Michael Smith, K-State assistant (1995-05): Ten years before, my freshman year at K-State we go 0-11. Then Snyder gets hired. Ten years later we're close to the pinnacle of playing for a national championship. That was unreal. They were talking about dropping down to the Missouri Valley Conference with Wichita State. It was futility. Futility U.

R.C. Slocum, Texas A&M coach (1989-2002): I've seen and met and known some great coaches. But if you ask me who has done the very best job, without a doubt, Bill Snyder would be that guy.

Bill Snyder, K-State coach: I've always said I wouldn't identify which was the best of the teams that we've had. But if push came to shove, it probably has to be that ('98) team. All those guys were extremely talented players.

Smith: I'll say it until the end, Michael Bishop is the best dual-threat quarterback ever to play the game.
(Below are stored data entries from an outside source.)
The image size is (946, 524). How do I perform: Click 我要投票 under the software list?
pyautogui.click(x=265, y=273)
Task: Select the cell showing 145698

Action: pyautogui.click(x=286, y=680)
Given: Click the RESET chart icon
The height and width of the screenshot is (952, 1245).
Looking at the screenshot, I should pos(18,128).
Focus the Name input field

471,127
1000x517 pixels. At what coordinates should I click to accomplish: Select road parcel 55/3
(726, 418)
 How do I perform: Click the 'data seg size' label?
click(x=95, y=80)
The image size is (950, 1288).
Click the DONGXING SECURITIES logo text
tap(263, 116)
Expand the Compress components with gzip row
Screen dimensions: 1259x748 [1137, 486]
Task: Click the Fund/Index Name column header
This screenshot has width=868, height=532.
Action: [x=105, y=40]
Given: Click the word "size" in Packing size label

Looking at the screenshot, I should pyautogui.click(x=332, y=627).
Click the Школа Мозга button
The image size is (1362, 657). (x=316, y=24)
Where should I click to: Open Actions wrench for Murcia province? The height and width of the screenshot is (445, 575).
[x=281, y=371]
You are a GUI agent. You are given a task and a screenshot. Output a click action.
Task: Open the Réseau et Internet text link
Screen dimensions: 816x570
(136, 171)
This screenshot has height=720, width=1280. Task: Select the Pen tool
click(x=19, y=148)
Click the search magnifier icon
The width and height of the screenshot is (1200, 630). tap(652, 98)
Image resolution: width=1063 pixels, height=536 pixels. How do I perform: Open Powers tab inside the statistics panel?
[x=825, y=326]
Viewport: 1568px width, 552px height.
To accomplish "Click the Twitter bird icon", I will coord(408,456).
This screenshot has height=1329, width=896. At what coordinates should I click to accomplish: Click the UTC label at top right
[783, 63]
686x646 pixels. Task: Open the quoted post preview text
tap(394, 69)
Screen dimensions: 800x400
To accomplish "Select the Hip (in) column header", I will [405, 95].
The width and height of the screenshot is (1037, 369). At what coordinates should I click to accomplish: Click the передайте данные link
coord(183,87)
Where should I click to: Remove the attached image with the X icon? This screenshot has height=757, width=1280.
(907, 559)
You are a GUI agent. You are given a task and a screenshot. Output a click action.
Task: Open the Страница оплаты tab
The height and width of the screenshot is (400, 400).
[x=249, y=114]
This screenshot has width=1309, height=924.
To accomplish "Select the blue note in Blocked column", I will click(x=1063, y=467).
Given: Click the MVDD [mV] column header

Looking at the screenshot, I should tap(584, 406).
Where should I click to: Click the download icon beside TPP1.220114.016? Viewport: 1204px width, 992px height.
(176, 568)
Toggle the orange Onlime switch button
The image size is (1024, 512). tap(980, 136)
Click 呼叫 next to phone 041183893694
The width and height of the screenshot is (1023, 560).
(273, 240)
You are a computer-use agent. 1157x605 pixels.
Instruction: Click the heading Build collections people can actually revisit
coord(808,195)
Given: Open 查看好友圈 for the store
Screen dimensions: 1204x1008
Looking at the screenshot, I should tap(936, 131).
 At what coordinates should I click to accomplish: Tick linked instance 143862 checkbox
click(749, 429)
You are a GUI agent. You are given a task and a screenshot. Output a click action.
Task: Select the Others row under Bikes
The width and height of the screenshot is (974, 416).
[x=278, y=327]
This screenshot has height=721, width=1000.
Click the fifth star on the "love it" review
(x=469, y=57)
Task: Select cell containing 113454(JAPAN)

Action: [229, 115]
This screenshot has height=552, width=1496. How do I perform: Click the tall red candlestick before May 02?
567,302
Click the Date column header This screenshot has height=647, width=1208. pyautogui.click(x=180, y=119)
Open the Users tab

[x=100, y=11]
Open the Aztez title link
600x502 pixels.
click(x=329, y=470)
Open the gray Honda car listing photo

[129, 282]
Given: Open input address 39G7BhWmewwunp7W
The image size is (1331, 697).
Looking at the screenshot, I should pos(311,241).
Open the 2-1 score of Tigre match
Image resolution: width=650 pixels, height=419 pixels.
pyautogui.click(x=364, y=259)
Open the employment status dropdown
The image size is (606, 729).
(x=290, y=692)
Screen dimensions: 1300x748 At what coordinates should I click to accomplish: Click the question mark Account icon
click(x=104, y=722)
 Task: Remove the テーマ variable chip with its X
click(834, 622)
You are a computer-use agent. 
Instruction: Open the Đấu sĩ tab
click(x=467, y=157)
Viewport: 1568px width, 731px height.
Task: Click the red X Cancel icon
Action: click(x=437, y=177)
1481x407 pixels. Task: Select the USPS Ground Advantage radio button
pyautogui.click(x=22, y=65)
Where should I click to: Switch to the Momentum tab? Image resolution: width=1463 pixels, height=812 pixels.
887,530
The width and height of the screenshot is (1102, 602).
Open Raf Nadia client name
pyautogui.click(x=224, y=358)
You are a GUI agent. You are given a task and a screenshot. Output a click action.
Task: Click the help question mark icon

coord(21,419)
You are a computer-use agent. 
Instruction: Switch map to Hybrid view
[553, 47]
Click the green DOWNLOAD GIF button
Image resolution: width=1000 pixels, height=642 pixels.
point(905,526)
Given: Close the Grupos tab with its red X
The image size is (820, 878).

Snyder: Everyone wanted to bring him to their school to be a defensive back or a variety of different positions. We were the only school that recruited him as a quarterback. Michael was truly unique, truly very gifted. He wasn't a guy that picked up the offense real quick, because there's a lot there and we ask a lot out of our quarterbacks. So there was some talk, 'Well, we can't go with him.' And I said, 'We're going with him.' He could make plays that most people couldn't.

Michael Bishop, K-State quarterback (1997-98): A lot of us came in from junior college with the attitude that 'hey, I want to play ball,' vs. being satisfied with just being here.

Snyder: With community college players, people they say they come with baggage. That had never been our belief. Ours was, you can find good guys and bad guys out of elementary school. It's being able to select the right people.

Darnell McDonald, K-State wide receiver (1997-98): Me, Michael and Jeff Kelly were in that same class. Coach Snyder changed the way people looked at junior college players.

Dat Nguyen, Texas A&M linebacker (1995-98): In Jeff Kelly and Mark Simoneau, they had the best linebacker tandem in the country.

Snyder: Mark Simoneau, I always remembered where he sat in our meeting room and how his eyes never left my lips. He was so intent and paid such close attention to anything and everything that was said because he wanted to make himself as good as he could possibly be. I always admired his work ethic.

Slocum: They were across the board a really good football team. They were a good defensive team. They had the best kicker (Martín Gramática) in the nation. Had one of the best returners (David Allen) in the nation.

Nguyen: Their special teams were unbelievable. Gramática, every time he kicked a field goal, he jumped up and celebrated. I know him now and he's a great person. But playing against him back then, you wanted to choke him.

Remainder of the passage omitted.